I laugh, and tell her no, thank you, I’m fine.

But her simple, spontaneous generosity touches and warms me.

I remember the welcoming hospitality my old co-worker’s family showed me last autumn, and I think the woman must be right: it is warmer in Peralta.

__________


*Peralta is a small community some 20 miles south of Albuquerque and east of I-25 and the Rio Grande.

__________


The photo at the top of this story is titled Yolanda Shares Her Gloves, © All Rights Reserved, by BLTadventure, and is posted here by permission. You can see all BLTadventure's photos on Flickr here. You can see BLTadventure’s design website here.

Sunday, March 03, 2013

BUS STORY # 342 (Shorts 29)

Kid Graffiti by busboy4
Kid Graffiti, a photo by busboy4 on Flickr.

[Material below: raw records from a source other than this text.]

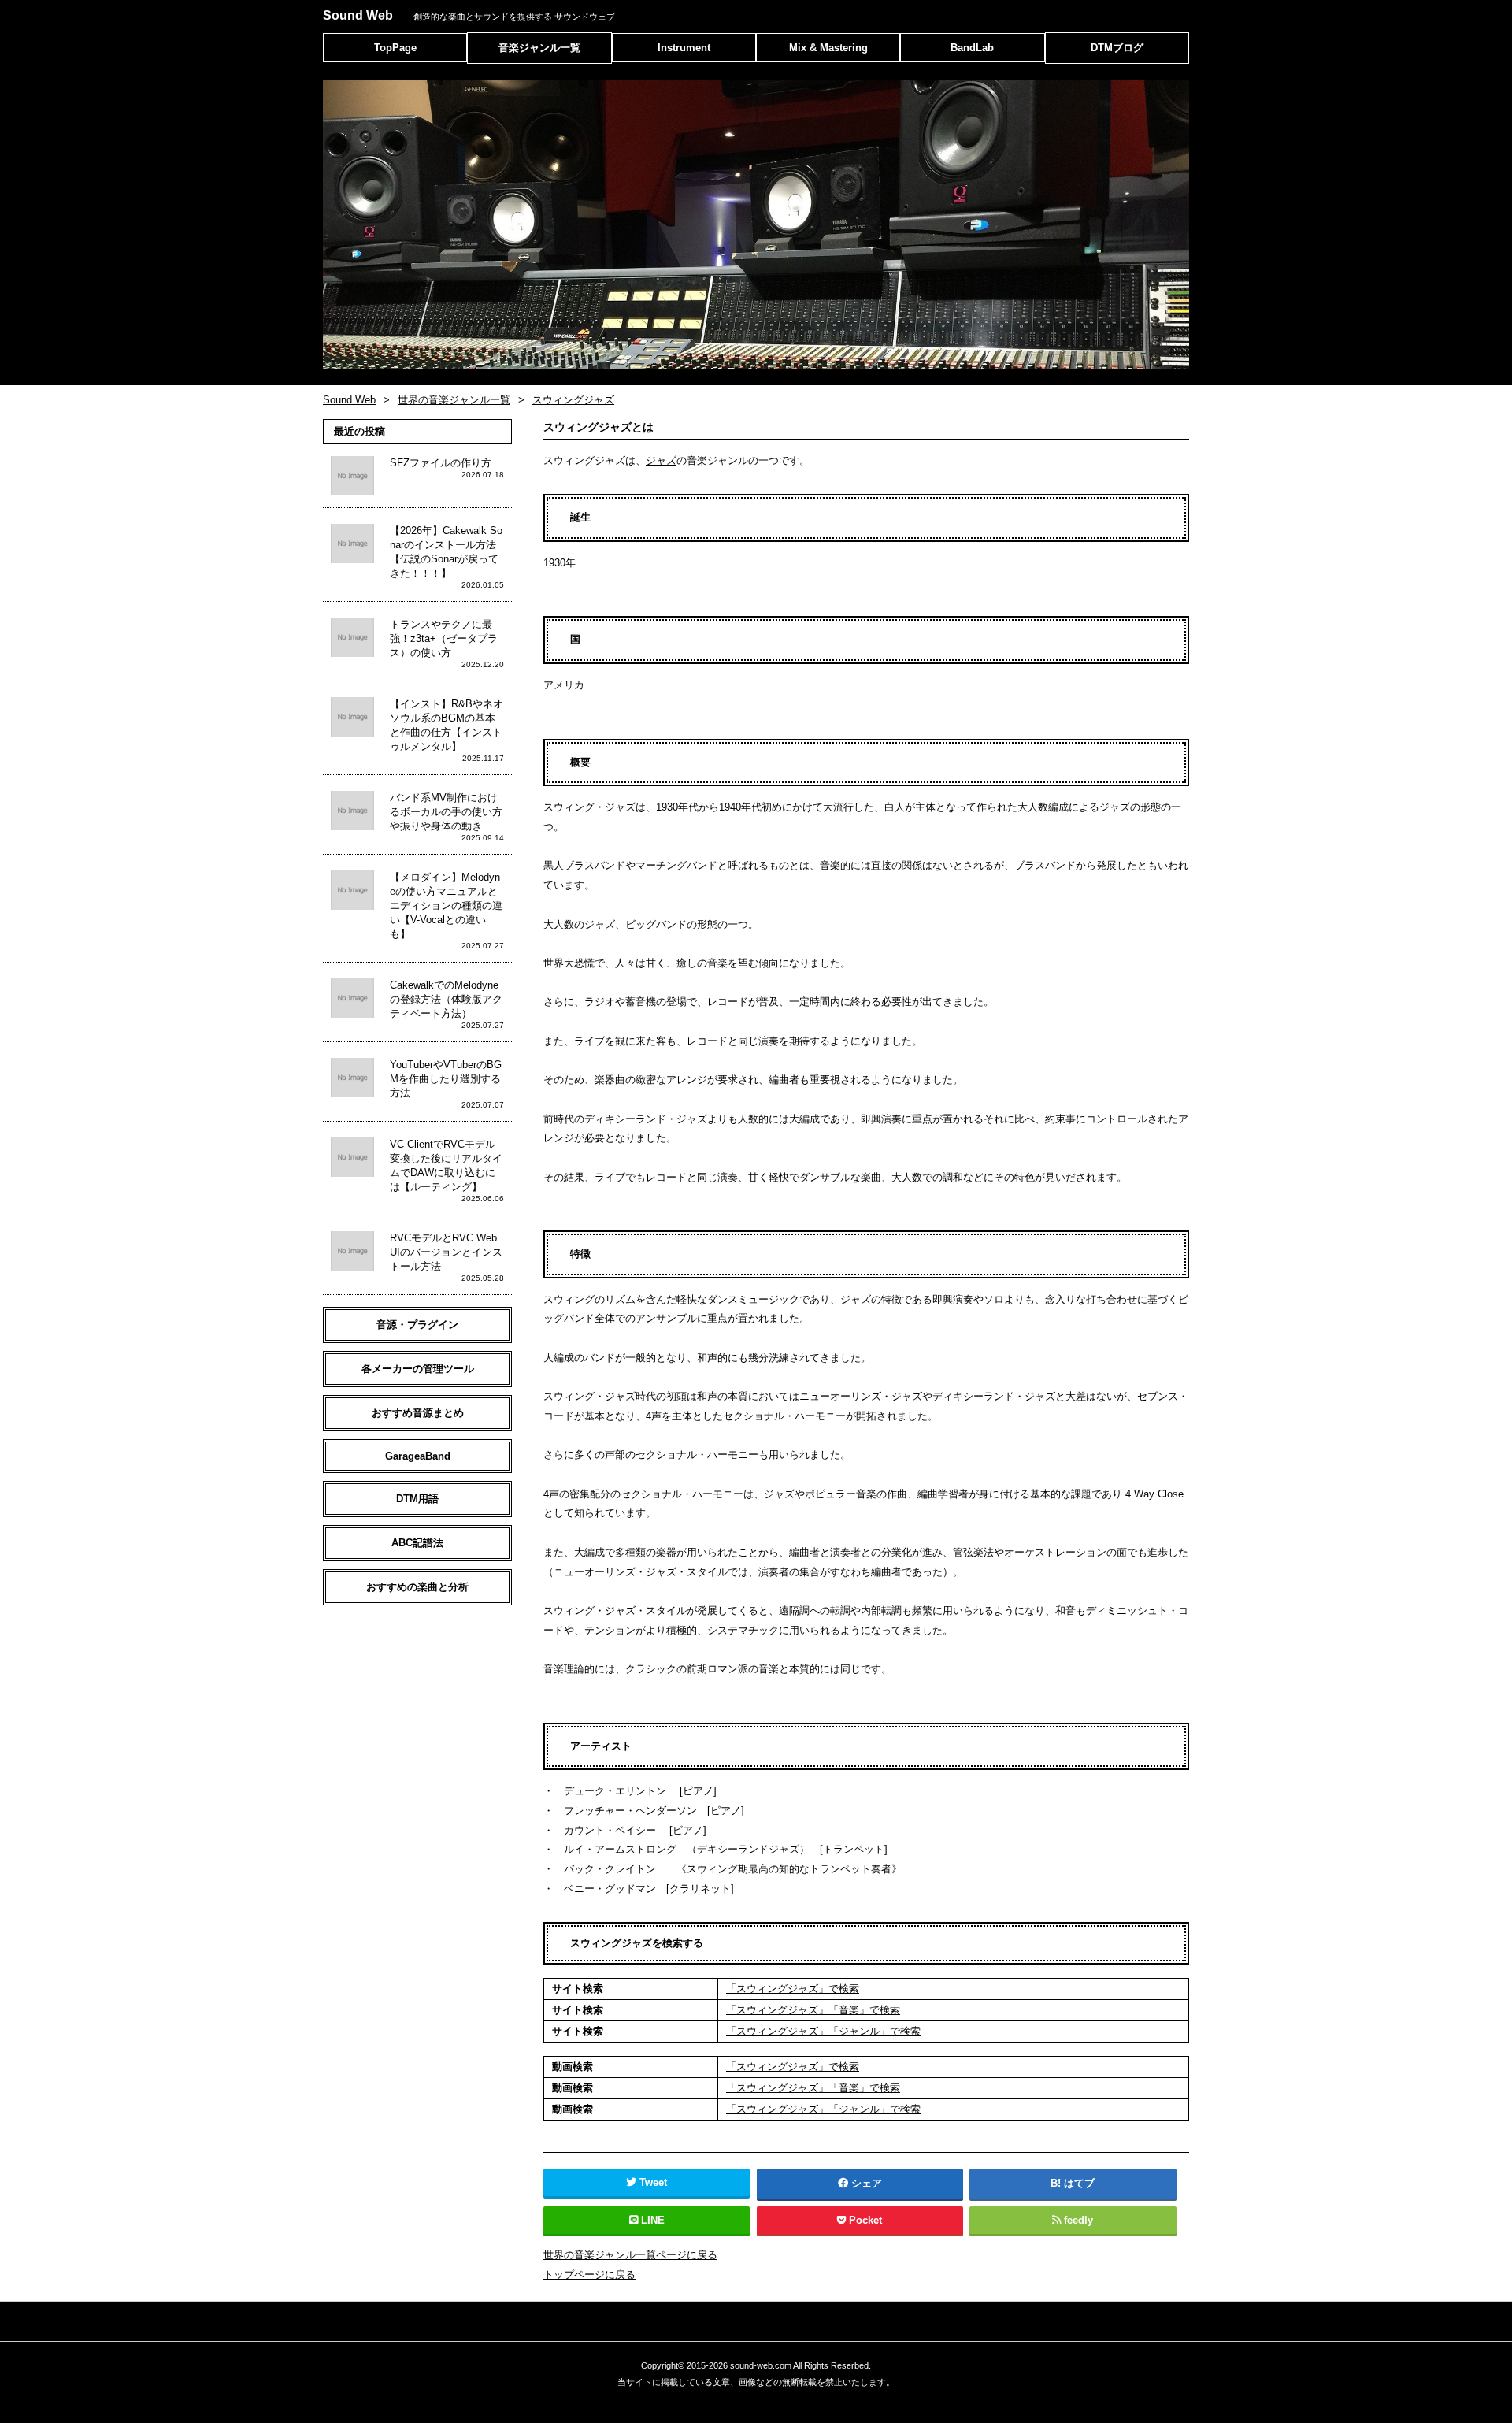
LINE (653, 2220)
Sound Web (472, 15)
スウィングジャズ (573, 400)
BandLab (972, 48)
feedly (1078, 2220)
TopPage (395, 48)
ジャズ (661, 460)
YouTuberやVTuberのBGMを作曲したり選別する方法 (446, 1079)
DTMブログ (1117, 48)
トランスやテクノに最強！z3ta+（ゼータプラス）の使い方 (444, 638)
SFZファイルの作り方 (440, 463)
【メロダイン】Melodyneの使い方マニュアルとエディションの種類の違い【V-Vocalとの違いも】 (446, 905)
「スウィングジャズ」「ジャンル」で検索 (823, 2031)
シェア (866, 2183)
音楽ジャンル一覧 (539, 48)
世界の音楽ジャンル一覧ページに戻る (630, 2255)
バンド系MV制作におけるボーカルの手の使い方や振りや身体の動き (446, 812)
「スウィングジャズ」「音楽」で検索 (813, 2010)
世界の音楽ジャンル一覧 (454, 400)
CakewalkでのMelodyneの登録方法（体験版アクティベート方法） (446, 999)
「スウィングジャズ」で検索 (792, 1988)
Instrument (684, 48)
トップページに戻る (589, 2274)
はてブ (1079, 2183)
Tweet (653, 2182)
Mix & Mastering (828, 48)
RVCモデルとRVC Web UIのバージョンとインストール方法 (446, 1252)
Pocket (865, 2220)
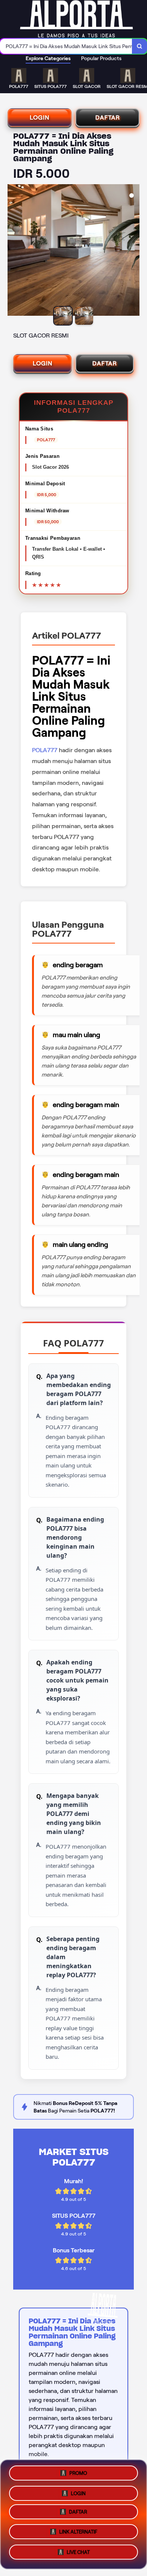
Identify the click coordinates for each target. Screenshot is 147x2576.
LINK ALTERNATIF (78, 2534)
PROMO (78, 2472)
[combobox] (66, 46)
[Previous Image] (14, 251)
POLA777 (44, 750)
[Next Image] (133, 251)
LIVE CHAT (78, 2554)
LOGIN (39, 117)
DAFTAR (107, 117)
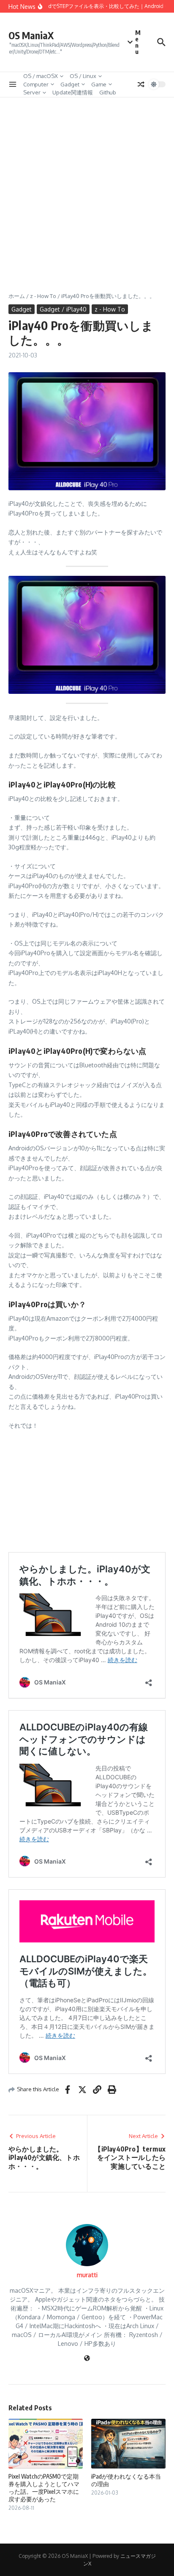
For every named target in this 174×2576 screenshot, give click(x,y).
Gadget (69, 84)
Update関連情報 (72, 92)
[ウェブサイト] (87, 2358)
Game (98, 84)
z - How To (43, 296)
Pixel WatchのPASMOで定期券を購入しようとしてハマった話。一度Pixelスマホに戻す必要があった (43, 2488)
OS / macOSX (40, 76)
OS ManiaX (31, 35)
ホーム (16, 296)
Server (32, 92)
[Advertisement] (87, 188)
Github (107, 92)
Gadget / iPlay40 (63, 309)
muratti (87, 2275)
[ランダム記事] (141, 84)
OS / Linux (83, 76)
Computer (36, 84)
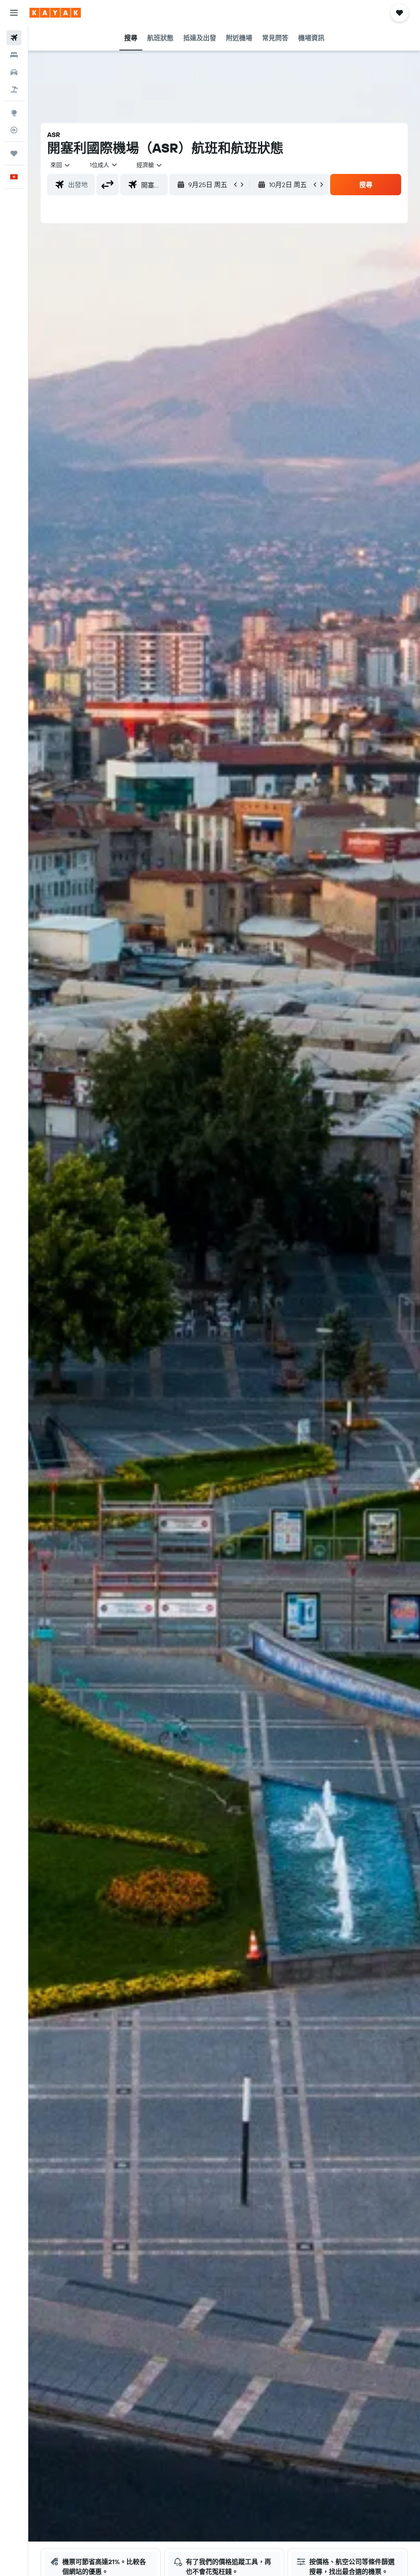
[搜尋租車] (14, 72)
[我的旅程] (14, 153)
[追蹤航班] (14, 130)
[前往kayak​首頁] (55, 13)
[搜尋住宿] (14, 55)
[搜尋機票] (14, 38)
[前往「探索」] (14, 113)
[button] (14, 13)
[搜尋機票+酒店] (14, 89)
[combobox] (149, 165)
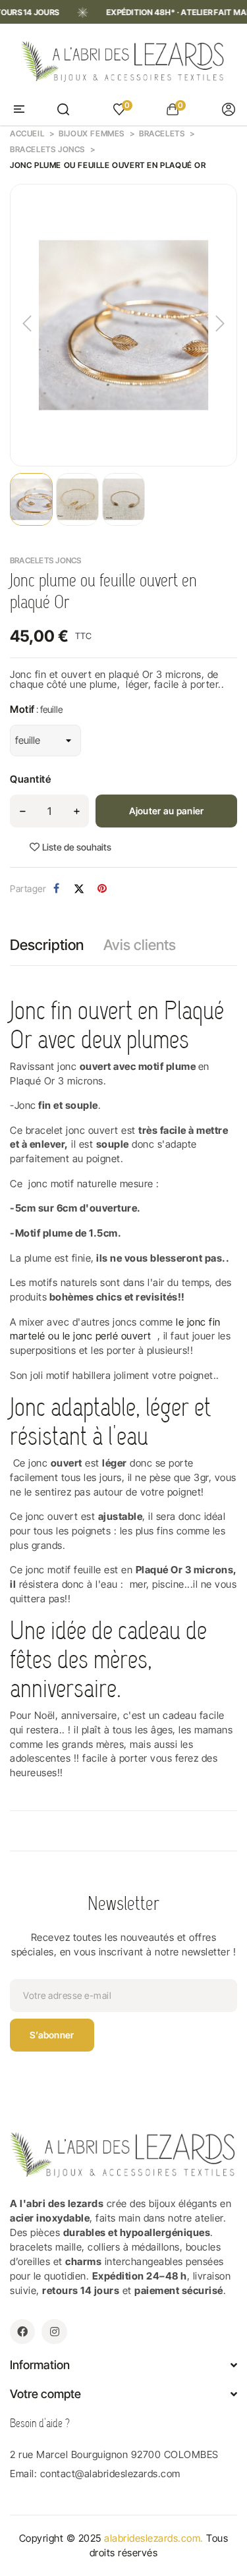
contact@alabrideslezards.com (110, 2473)
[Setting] (228, 109)
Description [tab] (47, 944)
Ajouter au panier (166, 810)
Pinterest (102, 888)
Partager (56, 888)
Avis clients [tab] (139, 944)
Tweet (79, 888)
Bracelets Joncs (46, 560)
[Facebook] (22, 2331)
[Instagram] (54, 2331)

Today is a free ride day on this particular bus.  It seems the till isn’t working.  The driver has wedged some papers in the slot to keep riders from inserting their bills.  If you’ve got a pass, that part of the system is working fine.  But if all you have is cash, sorry: you gotta ride for free.

***

Typical young high schooler, black hoodie, jeans, athletic shoes, backpack between his feet. Head down, focused on what he’s working in his hands. Only it’s not a playlist or texting or the web. He’s working a Rubik’s Cube. Dude, that’s your father’s toy! And it just might be. The cube is worn. Some of the squares look like the color is curling back from the corners. He’s working it like he knows what he’s doing: a series of quick turns between brief study pauses. He’s a good way through getting one side orange when he shoves the relic in his pocket and gets ready for his stop.

***

Something white fluttering to the floor catches my eye. It’s a paper napkin.  I can’t tell if the woman it came from dropped it by accident or threw it there.  She’s focused on wrapping up whatever she was eating in its foil packaging.  She’s either oblivious to having lost the napkin, or doing a splendid job of appearing oblivious.  The man behind her, a 30-something guy in a coat and tie, looks at the napkin, then at the back of her head.  I read from his expression that he’s trying to sort it out, too.  He waits to see if she’s gonna pick it up.  Finally, he leans over, picks it up, then offers it to her.  She looks at it for a moment, then takes it and stuffs it into her purse. She doesn’t say a word.

***

Overheard on the bus the Wednesday after Super Bowl Sunday:
“Hey, who made it to the Super Bowl?”
“San Francisco and the Baltimore Ravens.”
“San Francisco, all right! When do they play?”
“Dude, they played last Sunday.”
“They already played? Who won?”
“The Ravens. By four.”*
“Oh, man! I was pullin’ for Montana.”

__________


*You and I know the Ravens actually won by three. The same rider also reported the score at the half was “21 to 7.” But he nailed the game day, the winner, and he let Montana ride. He gets a pass from me.